Zitat von sysopAFPZu Beginn des wichtigsten islamischen Festes sind im Gazastreifen 200.000 Menschen auf der Flucht. 1,2 Millionen haben keinen sicheren Zugang zu Trinkwasser. Trotzdem passt Israel und der Hamas eine Waffenpause nicht ins Kalkül. http://www.spiegel.de/politik/ausland/gazastreifen-israel-und-hamas-wollen-keine-feuerpause-zu-eid-al-fitr-a-983138.html
Feuerpause will doch keine der beiden Seiten. Netanjahu muss auch seinen rechten Block in der Regierung mit viel mehr Toten Palästinenser in Schach halten. Das Gemetzel wird wohl leider noch ein Weilchen dauern.
pommer123 27.07.2014
2. Warum
Warum gibt es in Europa eigentlich keine Demonstrationen von Muslimen gegen das barbarische Handeln der Hamas? Schade, wäre mal eine schöne Geste der Völkerverständigung.
stupamundi 27.07.2014
3. Feuerpause
Zitat von sysopAFPZu Beginn des wichtigsten islamischen Festes sind im Gazastreifen 200.000 Menschen auf der Flucht. 1,2 Millionen haben keinen sicheren Zugang zu Trinkwasser.
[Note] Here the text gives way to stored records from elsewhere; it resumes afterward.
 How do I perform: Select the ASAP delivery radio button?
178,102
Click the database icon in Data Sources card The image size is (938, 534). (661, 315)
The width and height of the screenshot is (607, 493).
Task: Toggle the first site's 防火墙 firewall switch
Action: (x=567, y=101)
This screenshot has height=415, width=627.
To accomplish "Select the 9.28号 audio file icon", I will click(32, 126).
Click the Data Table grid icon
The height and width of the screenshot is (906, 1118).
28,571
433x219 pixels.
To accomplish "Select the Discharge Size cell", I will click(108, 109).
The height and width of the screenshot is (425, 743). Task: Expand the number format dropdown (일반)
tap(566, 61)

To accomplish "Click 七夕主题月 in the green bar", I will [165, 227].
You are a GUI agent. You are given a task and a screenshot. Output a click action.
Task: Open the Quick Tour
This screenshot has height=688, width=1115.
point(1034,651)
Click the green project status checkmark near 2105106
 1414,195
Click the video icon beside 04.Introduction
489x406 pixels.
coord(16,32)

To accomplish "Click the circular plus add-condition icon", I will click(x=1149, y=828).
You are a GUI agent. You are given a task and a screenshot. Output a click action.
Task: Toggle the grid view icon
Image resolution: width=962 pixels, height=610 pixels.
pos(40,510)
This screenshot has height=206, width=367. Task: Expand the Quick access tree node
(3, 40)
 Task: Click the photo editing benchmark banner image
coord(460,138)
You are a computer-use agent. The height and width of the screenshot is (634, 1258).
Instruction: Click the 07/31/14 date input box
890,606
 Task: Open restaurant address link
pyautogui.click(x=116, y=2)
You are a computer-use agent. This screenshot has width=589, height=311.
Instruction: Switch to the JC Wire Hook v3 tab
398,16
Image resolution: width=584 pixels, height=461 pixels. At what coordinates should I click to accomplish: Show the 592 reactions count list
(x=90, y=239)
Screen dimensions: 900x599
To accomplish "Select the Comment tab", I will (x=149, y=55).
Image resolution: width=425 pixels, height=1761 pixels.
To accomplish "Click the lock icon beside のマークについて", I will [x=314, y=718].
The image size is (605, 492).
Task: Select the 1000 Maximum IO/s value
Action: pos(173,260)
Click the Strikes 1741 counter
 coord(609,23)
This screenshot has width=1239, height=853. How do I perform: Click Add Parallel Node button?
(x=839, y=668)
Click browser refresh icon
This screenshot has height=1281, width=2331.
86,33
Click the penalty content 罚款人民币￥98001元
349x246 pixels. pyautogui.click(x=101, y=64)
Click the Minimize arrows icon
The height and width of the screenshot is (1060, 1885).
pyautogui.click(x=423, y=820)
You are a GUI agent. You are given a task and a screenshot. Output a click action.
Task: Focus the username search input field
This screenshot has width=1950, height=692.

Trotzdem passt Israel und der Hamas eine Waffenpause nicht ins Kalkül. http://www.spiegel.de/politik/ausland/gazastreifen-israel-und-hamas-wollen-keine-feuerpause-zu-eid-al-fitr-a-983138.html
Es ist schon ein merkwürdiger Gebrauch des Wortes -Feuerpause-, wenn während dieser Zeit die Angriffe auf die Tunnel weitergehen, und die israelische Armee der Meinung ist, die Hamas würde das so hinnehmen. Normallerweise ruht in einem so bezeichneten Zeitraum jeglicher Waffengebrauch, auf beiden Seiten- alles Andere ist ein Bruch der Vereinbarung. Aber inzwischen dürfte klar sein, die Hamas und die jetzige Israelische Regierung haben ein gemeinsames Interesse- und das heißt nicht Frieden!
lukaslauboeck 27.07.2014
4. Die....
Streiten sich sogar noch darum wer zuerst aufhört zu schiessen. Wäre eigentlich lustig---- eigentlich. Das Leid der Bevölkerung muss aufhören, es kann nicht mehr mit militärischer Logik und politischem Kalkül fortgesetzt werden, es geht nicht mehr darum, wer Recht hat. Es muss von Aussen Druck auf die Streithähne ausgeübt werden, bevor der Konflikt sich über die ganze Welt ausbreitet. Die Anfänge bekommen wir ja schon in Europa zu spüren.
ibekn 27.07.2014
5. Ist Zustand.
Ich kann nicht verstehen warum alle diesen Ist Zustand bewerten also das was gerade passiert sei es aus Sicht Israels oder aus Sicht der Hamas. Wenn man verstehen will warum das passiert was passiert muss man logischerweise in die Geschichte zurück gehen nur dann kann man sich ein Urteil bilden.